- What is needed -
These records contain pictures, which must be left out; copy exactly the lines from the one with "775x436 pixels." up to and including the one with "Click the loading".

- Source data -
****
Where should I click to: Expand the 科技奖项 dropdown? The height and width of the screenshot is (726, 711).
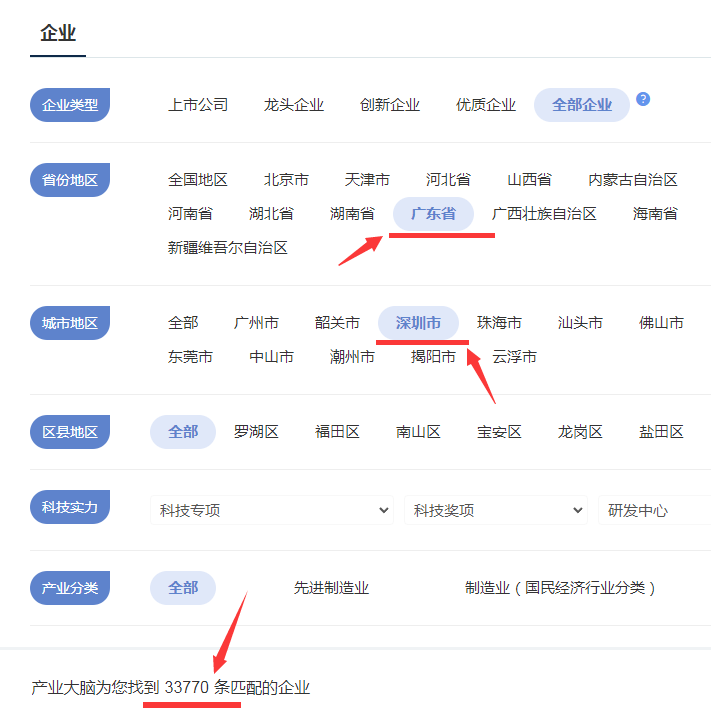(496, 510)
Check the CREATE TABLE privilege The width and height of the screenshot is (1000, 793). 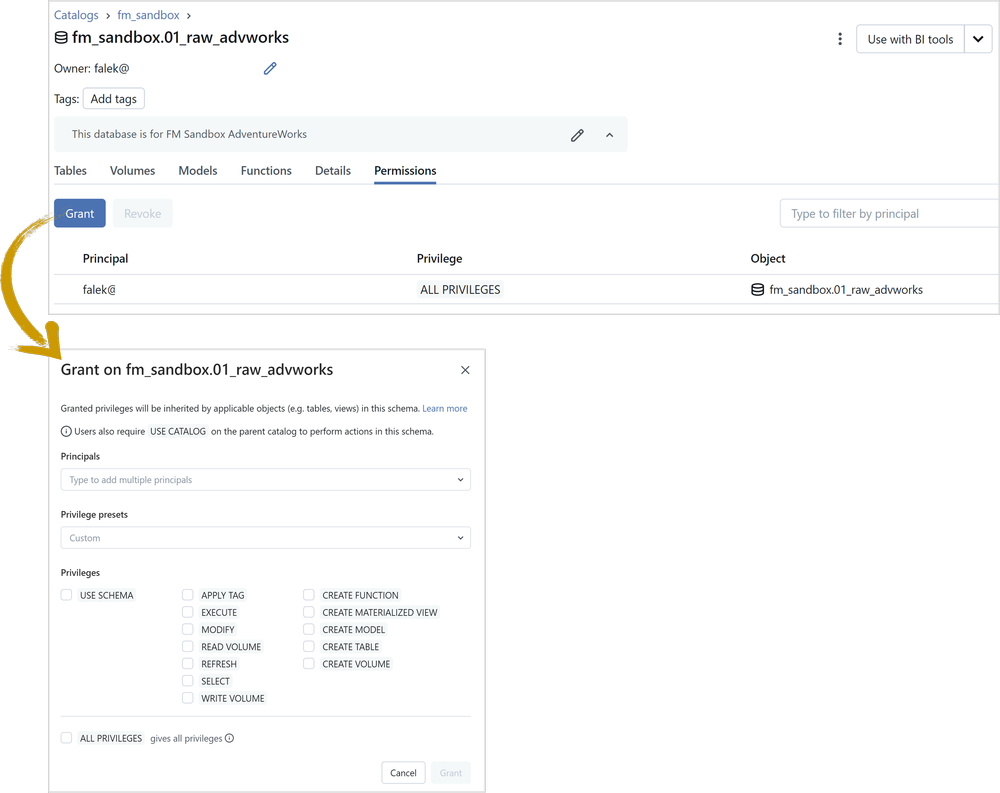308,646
****
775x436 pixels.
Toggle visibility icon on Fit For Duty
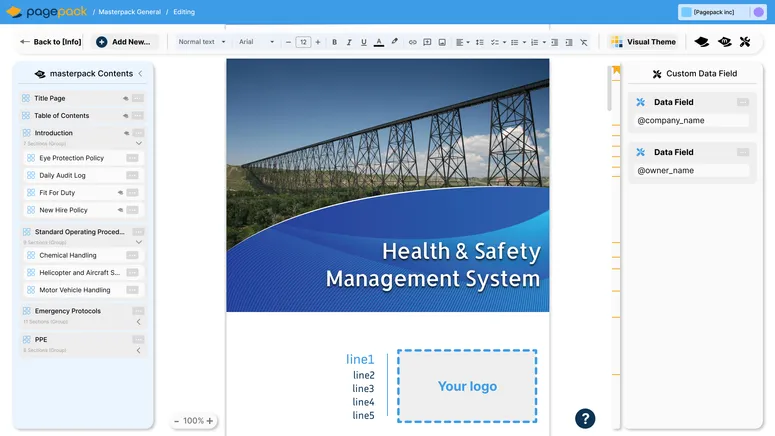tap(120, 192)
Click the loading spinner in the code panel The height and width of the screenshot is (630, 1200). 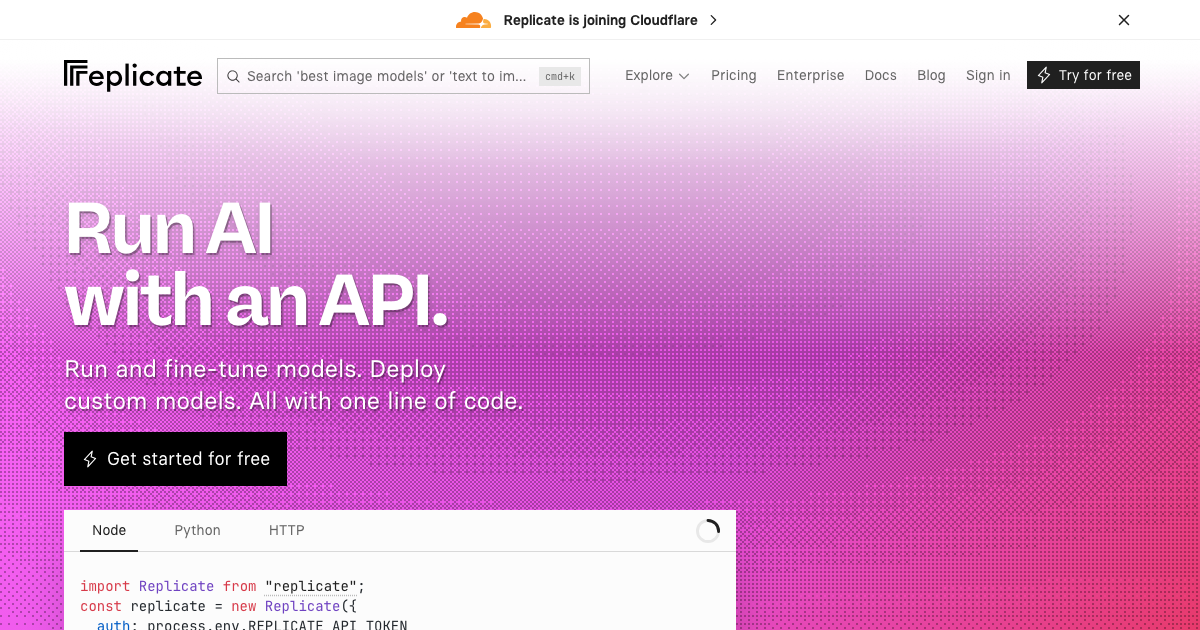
****
- Solution to the problem -
775x436 pixels.
Toggle visibility icon on Fit For Duty
tap(120, 192)
Click the loading spinner in the code panel The height and width of the screenshot is (630, 1200). 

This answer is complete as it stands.